L’enseignement doit-il être utile ?

Texte issu d’une conférence prononcée le 15 janvier 1994 devant l’Association des membres des Palmes académiques

Tout élève ou tout étudiant, tout professeur se trouve constamment confronté à cette question : telle connaissance enseignée est-elle utile ? J’aborderai le sujet à travers trois thèmes qui se chevauchent : les finalités de la connaissance ; le concept de culture ; les rapports entre l’abstrait et le concret.
Le thème de la connaissance est l’un des plus fondamentaux de la philosophie. Il me semble que, d’un point de vue pragmatique, on oscille constamment entre deux attitudes extrêmes : la connaissance comme fin en soi, ou en vue d’une action. La distinction n’est claire qu’au premier degré. Certes, pour un philosophe « pur », toute préoccupation utilitariste apparaît comme une pollution de l’activité intellectuelle, dont le noble but serait d’entrevoir, au moins par intermittence, l’infini ou l’absolu. À l’extrême inverse, un étudiant préoccupé par son entrée dans la vie active ne sera intéressé que par ce qui lui facilitera l’obtention d’un diplôme offrant les meilleures chances de trouver un premier emploi. En réalité, les choses ne sont pas aussi tranchées. On ne peut spéculer sur l’absolu qu’en se posant des problèmes, et pour les « résoudre » il faut maîtriser des outils conceptuels qui prennent de ce fait un caractère utilitaire. Quant à l’obtention d’un diplôme, elle est subordonnée à l’acquisition de connaissances qui ne sont évidemment pas toujours directement utiles dans l’exercice d’une profession.

=====

* _EXERCICES À TRAITER_:
**a.** Répondez aux questions suivantes sur le texte consacré à l'enseignement.
(i) À quelle date la conférence a-t-elle été prononcée ?
(ii) Quels sont les trois thèmes par lesquels le sujet sera abordé ?
(iii) Entre quelles deux attitudes extrêmes oscille-t-on, d'un point de vue pragmatique ?
**b.** Recopiez le passage du texte consacré à l'enseignement qui commence par les mots contenant « L’enseignement doit-il être » et se termine par « et le concret. », en substituant « allocution » à « conférence ».

* _MATÉRIEL FOURNI_:

=====

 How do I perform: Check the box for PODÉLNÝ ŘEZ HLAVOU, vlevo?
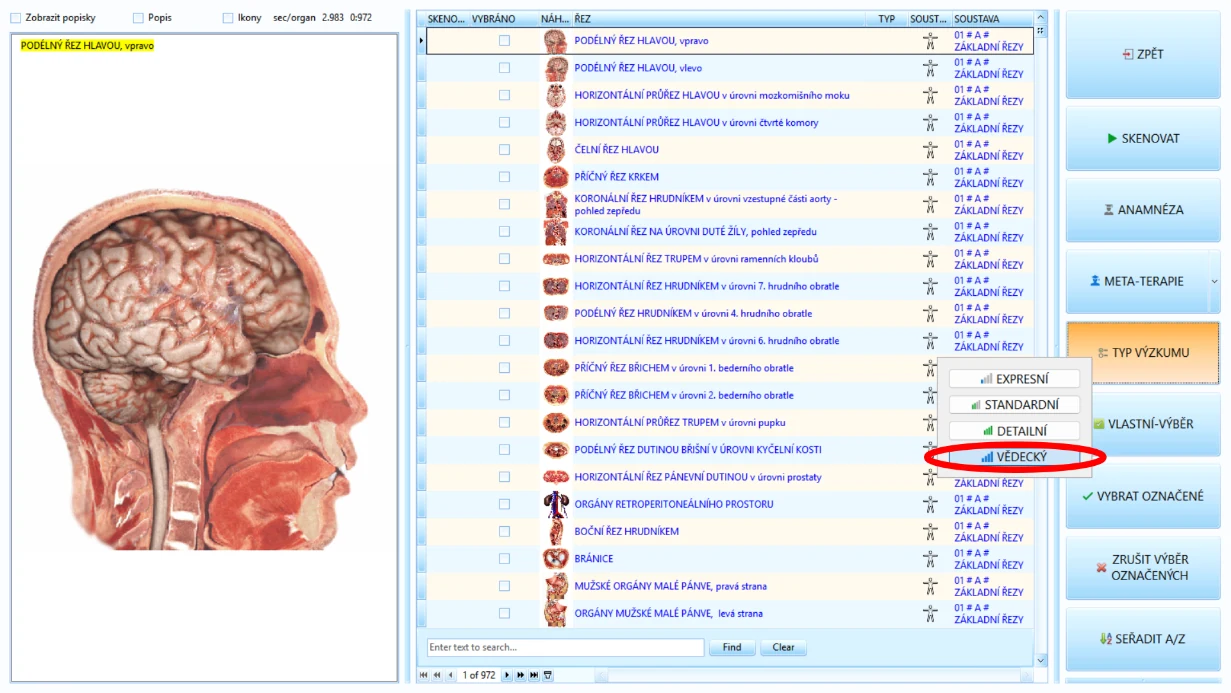[x=504, y=68]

=====

* _CORRIGÉS CI-DESSOUS_:
**a.**
(i) Le 15 janvier 1994.
(ii) Les finalités de la connaissance, le concept de culture et les rapports entre l'abstrait et le concret.
(iii) La connaissance comme fin en soi, ou en vue d'une action.

**b.**
L’enseignement doit-il être utile ?

Texte issu d’une allocution prononcée le 15 janvier 1994 devant l’Association des membres des Palmes académiques

Tout élève ou tout étudiant, tout professeur se trouve constamment confronté à cette question : telle connaissance enseignée est-elle utile ? J’aborderai le sujet à travers trois thèmes qui se chevauchent : les finalités de la connaissance ; le concept de culture ; les rapports entre l’abstrait et le concret.